Now onto WIPpet Wednesday. For those unfamiliar, WIPpet Wednesday is a weekly blog hop where a group of writers share a snippet from the current WIP (work in progress) that somehow relates to the date. You can join in by clicking the little blue guy to the right and leaving your link there.

wednesdaybannerYou may have to indulge me over the next few weeks as I try to work out what I’m going to do with Worlds Apart. I reached 9.5k with it in its current form and realised I was biting off more than I could chew, mostly in terms of world-building, as well as how much I would need to return to and fact-check. Yes, I had an outline, but an outline does not a fully-fleshed-out-world make. A More Complicated Fairytale has two main characters, perhaps six major side characters and four locations. Also, there’s no magic. A consistent magic system doesn’t get developed overnight, and it’s not something that comes to me easily, but unfortunately, the entire plot of Worlds Apart relies on magic being a thing. Unless I turned into sci-fi, but then that would present its own problems.

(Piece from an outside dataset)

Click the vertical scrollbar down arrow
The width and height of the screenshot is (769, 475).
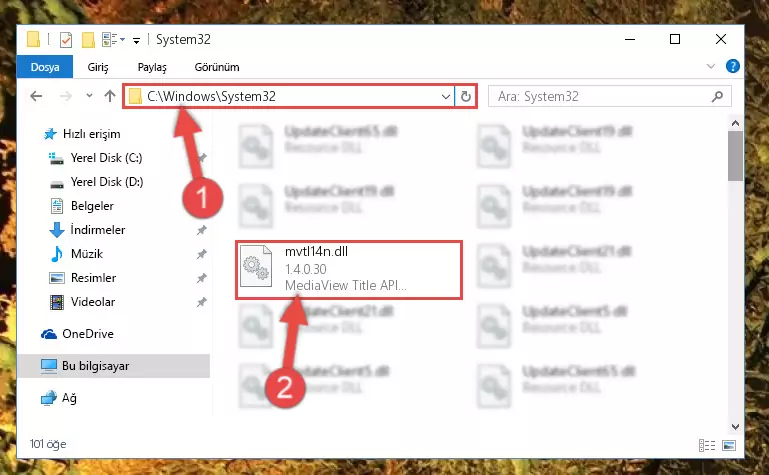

So anyway, all this is to say that at least today’s, and possibly future weeks’, WIPpets will basically be bits of scene I’ve scrawled down in the hopes I can use it later. Two of the things I’ve done in an attempt to scale everything down is to modernise the setting, and instead of being a princess, Adelyn just has a wealthy father. Oh, and I swapped the names of Adelyn and another character, Carrie Cortain. So now Carrie is the daughter of the wealthy businessman, and Adelyn is from a slightly rougher part of town.

Goodness me, this has gone on longer than the WIPpet is going to be. Okay, five lines (adding the day plus the month) from my handwritten notebook. So it’s very short. Rougher-part-of-town!Adelyn is waiting at the gates of Carrie’s fancy private school for Carrie to appear. She understandably feels a bit out of place there.

She pulled the cap further down over her eyes and continued to watch. Some of the other students glanced across at her, but she was out of their minds again by the time they passed her.

I’m not even 100% sure that phrasing works. I’m trying to go for an “out of sight, out of mind” thing. Anyway. I promised myself I would do some house cleaning tonight and it is already 8pm, so I should get this post finished and go do that.